This new bill means teens could face jail time for sexting

The House of Representatives has passed a new bill to protect children against sexual exploitation. And as a result, teens could face some serious jail time for sexting. The Protecting Against Child Exploitation Act of 2017 was created to close the loopholes in child exploitation laws. And while doing so, it will crack down on anyone who engages in sexual activity over the web. Yes, that’s right. Even teens consensually sexting other teens.

Under the bill, teens caught sexting or sending nude photos to other teens could face mandatory minimum sentencing for child porn charges. That’s about 15 years in prison.

According to Teen Vogue, Rep. Mike Johnson of Louisiana, who also proposed the bill, he believes that “we have a moral obligation, as any just government should, to defend the defenseless.”

But, what does defending the defenseless under this new bill look like exactly?

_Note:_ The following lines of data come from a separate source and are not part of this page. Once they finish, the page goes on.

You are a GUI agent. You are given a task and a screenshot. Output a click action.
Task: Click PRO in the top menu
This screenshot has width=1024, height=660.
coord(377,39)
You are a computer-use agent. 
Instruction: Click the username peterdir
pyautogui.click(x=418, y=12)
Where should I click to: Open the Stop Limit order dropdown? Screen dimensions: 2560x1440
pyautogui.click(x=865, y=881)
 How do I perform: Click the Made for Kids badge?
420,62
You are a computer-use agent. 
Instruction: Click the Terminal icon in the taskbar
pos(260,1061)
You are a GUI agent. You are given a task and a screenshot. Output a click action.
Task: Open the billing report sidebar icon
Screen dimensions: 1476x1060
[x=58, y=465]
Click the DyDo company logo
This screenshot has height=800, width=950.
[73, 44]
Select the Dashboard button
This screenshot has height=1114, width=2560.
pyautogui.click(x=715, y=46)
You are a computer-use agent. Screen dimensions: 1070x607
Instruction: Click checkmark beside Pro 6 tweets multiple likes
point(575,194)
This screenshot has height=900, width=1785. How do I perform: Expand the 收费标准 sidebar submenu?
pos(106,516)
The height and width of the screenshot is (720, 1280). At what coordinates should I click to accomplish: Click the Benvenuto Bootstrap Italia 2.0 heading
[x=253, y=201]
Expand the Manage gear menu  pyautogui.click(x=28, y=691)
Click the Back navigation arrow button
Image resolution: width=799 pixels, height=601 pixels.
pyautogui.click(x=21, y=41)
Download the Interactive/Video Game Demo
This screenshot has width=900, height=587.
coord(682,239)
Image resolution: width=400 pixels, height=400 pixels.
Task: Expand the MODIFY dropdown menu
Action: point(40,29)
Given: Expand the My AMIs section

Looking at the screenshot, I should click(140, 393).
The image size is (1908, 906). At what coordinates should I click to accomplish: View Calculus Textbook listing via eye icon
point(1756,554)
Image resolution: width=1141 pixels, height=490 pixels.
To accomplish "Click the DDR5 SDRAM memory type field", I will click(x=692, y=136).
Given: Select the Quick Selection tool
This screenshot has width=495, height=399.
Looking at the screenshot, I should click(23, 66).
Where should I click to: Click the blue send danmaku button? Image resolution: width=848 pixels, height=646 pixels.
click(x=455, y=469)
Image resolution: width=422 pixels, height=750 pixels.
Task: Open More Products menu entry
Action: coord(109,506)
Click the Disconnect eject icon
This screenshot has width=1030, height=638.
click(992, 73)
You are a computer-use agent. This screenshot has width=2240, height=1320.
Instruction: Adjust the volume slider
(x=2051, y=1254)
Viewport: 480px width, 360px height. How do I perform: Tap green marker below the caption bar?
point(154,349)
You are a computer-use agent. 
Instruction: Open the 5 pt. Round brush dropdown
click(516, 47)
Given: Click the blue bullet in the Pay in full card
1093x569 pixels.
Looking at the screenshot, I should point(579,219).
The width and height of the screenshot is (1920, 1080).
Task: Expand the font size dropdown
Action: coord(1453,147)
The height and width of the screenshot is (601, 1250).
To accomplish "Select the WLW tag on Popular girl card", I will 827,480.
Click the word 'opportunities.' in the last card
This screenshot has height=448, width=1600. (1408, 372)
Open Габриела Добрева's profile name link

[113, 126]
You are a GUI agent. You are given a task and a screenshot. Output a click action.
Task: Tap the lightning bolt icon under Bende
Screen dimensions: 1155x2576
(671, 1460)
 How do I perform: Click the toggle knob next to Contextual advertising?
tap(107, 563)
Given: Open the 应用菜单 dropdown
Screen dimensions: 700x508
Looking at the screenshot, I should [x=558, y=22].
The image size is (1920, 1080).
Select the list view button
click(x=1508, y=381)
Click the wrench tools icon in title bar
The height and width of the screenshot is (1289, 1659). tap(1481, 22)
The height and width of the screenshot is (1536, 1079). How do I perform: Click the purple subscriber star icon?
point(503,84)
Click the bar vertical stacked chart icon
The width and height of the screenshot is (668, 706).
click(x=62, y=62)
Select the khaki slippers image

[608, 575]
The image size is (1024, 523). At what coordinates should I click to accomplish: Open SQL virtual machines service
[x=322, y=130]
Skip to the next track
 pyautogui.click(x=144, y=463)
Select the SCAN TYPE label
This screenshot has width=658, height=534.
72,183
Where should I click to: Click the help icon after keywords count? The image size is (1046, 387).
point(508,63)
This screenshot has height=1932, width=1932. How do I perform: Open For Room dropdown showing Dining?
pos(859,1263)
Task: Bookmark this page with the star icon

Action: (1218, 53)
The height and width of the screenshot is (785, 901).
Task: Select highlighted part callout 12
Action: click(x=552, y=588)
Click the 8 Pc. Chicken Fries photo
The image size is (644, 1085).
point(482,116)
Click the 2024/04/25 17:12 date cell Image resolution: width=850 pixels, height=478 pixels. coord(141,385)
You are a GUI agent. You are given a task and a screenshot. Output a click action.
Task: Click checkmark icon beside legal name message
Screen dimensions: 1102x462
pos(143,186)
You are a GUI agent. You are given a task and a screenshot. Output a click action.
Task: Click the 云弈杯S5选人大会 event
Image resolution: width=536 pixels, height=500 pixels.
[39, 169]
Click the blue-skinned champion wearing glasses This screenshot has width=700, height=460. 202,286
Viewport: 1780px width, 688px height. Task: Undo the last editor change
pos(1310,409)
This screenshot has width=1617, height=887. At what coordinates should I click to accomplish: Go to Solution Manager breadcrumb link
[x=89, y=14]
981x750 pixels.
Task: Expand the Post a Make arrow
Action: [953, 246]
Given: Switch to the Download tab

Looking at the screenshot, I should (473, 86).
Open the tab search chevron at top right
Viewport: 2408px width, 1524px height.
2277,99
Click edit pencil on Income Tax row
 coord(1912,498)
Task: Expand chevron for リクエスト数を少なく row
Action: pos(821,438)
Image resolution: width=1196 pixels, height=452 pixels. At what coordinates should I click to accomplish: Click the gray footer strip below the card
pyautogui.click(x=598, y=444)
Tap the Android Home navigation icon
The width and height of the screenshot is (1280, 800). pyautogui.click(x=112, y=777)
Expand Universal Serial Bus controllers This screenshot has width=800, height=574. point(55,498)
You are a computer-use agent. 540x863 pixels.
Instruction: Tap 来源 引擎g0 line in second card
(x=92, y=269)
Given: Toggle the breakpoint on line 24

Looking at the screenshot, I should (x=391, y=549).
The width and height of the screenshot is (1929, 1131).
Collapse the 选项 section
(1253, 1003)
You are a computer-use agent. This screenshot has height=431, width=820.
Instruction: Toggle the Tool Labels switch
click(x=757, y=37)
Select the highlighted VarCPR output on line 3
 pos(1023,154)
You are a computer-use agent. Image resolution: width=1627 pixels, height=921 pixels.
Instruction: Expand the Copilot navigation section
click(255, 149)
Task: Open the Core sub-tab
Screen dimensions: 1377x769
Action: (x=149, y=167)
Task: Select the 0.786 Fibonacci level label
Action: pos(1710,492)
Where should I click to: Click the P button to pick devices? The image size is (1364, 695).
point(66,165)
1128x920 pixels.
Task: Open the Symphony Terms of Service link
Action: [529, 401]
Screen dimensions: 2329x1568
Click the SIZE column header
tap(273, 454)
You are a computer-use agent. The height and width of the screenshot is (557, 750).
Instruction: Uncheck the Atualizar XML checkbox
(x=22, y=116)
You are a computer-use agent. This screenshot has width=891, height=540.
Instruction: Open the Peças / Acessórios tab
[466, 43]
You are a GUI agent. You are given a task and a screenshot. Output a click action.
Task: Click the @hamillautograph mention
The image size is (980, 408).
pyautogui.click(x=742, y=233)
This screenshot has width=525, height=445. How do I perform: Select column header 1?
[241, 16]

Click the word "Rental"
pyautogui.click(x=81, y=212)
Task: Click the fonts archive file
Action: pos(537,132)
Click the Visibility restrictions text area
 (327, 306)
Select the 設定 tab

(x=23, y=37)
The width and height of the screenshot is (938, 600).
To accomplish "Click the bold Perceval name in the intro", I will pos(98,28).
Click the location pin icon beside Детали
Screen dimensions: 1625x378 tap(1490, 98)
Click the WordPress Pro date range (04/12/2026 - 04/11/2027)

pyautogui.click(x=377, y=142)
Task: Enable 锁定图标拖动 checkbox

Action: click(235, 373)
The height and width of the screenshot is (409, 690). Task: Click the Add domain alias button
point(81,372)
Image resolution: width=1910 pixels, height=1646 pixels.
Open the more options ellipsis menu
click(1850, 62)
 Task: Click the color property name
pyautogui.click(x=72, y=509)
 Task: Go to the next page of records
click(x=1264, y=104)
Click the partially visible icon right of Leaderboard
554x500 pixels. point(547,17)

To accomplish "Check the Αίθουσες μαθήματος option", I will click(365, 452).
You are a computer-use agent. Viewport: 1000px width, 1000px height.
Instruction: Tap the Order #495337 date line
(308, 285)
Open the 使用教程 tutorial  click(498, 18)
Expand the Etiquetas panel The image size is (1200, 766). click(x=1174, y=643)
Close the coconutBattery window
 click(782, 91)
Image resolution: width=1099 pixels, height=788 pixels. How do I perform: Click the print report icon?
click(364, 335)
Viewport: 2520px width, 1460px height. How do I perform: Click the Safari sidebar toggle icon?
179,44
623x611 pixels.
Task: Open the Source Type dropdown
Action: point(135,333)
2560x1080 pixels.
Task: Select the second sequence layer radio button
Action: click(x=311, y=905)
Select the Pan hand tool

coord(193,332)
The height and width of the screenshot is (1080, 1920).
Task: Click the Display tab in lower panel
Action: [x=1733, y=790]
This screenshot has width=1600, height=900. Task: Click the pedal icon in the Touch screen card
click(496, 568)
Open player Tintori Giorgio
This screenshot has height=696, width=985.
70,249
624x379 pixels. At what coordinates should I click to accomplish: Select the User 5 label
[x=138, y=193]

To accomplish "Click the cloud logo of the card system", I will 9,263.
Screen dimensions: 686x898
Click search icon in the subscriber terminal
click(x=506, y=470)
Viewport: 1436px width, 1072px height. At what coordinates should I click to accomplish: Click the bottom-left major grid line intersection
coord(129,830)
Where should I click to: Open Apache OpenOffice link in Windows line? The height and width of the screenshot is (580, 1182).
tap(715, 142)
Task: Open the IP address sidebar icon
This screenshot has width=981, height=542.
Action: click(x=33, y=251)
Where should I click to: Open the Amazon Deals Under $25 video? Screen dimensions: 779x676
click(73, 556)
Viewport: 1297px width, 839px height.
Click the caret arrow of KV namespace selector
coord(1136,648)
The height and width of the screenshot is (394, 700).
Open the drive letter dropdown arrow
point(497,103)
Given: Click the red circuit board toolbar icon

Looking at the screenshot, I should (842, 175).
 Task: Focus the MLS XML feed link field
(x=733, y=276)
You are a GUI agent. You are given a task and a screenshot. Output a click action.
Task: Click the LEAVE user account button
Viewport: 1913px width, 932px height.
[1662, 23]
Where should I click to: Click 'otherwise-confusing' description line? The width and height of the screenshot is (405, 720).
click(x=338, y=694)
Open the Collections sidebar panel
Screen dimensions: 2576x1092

While speaking to Reason, Rep. Bobby Scott of Virginia said:

"That means if a teenager attempts to obtain a photo of sexually explicit conduct by requesting it from his teenage girlfriend, the judge must sentence that teenager to prison for at least 15 years for making such an attempt."

But that’s not all. Scott continued to explain that:

"...if a teenager goads a friend to ask a teenager to take a sexually explicit image of herself, just by asking, he could be guilty of conspiracy or attempt, and the judge must sentence that teenager to at least 15 years in prison."

According to the ACLU, protecting minors from sexual predators is one thing. But, punishing teenagers for experimenting with sex is quite another. And that’s what the organization thinks this new law will do. In response to the new bill, the ACLU tweeted:

We totally get the intent of the bill, but we have to admit — the punishment seems pretty harsh for teens. While protecting kids from privacy invasions, sexual assault, and revenge porn is critical, there are also risks to demonizing normal consensual sexual behavior.